An investigation of the efficiency enhancing methods and cross-section data available in the BEAMnrc MC code system and comparisons with the VMC++ MC code system were performed. BEAMnrc is a well-established code system, which has been used for many years as a major tool for simulation of linear accelerator treatment heads, and is often considered a “benchmarking code” in this area of research.²⁹ Both BEAMnrc and VMC++ are well-established programs for radiotherapy planning simulations although BEAMnrc was developed specially for the generation of PHSP files whileVMC++ was built initially for fast dose calculations in the patient and has recently been extended to allow the calculation of PHSP files. The two MC programs generate accurate PHSP files of the linear accelerator for subsequent planning or dosimetric verification purposes in a relatively short amount of time when the appropriate efficiency enhancing tools are used. The efficiency of BEAMnrc PHSP simulations is significantly improved, with directional bremsstrahlung splitting combined with augmented charged particle range rejection, for the two field sizes studied. VMC++ can also be used to perform accurate simulations of the entire linac treatment head within minutes on a single processor, which represents an invaluable resource for MC calculations for planning purposes. Although significant differences in the mean energy, planar fluence, and angular and spectral distributions were observed when comparing the NIST and BH bremsstrahlung cross-section PHSP files, they were not reflected in the calculated dose distribution in a water phantom with and without an air gap.

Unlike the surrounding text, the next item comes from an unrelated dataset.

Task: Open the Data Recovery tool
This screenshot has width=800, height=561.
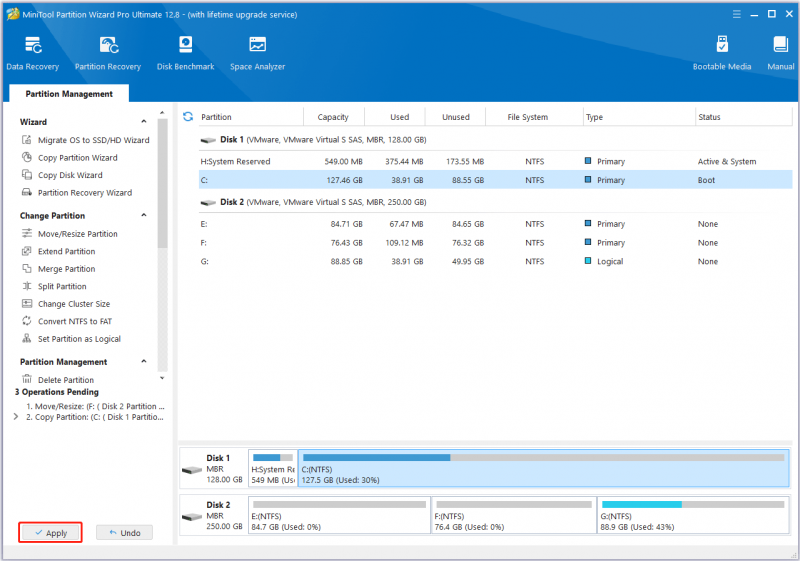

There is another viewpoint concerning PHSP simulations of the linac treatment head, which should be considered. If one uses VRTs (e.g., bremsstrahlung splitting) then the uncertainty in the patient dose distribution increases versus the no-VRT case for the same number of particles in the PHSP file. This occurs because of particle correlations which are introduced with the use of VRTs, such as bremsstrahlung splitting. Therefore, if one is concerned with the smallest statistical uncertainty (variance) in dose, then it is best to perform the treatment head PS simulation without VRTs. The tradeoff is that the no-VRT simulation is much slower, although if this simulation is being performed just once for subsequent use then it is a reasonable approach. On the other hand, if one is interested in the most efficient PS simulation (note that efficiency is the inverse product of variance and time), then it is necessary to use VRTs. The major advantage of using aggressive VRTs is the significant improvement in calculation time without a compromise in the accuracy of the patient dose computation. This is essential if one is considering real-time MC simulation of the treatment head and patient.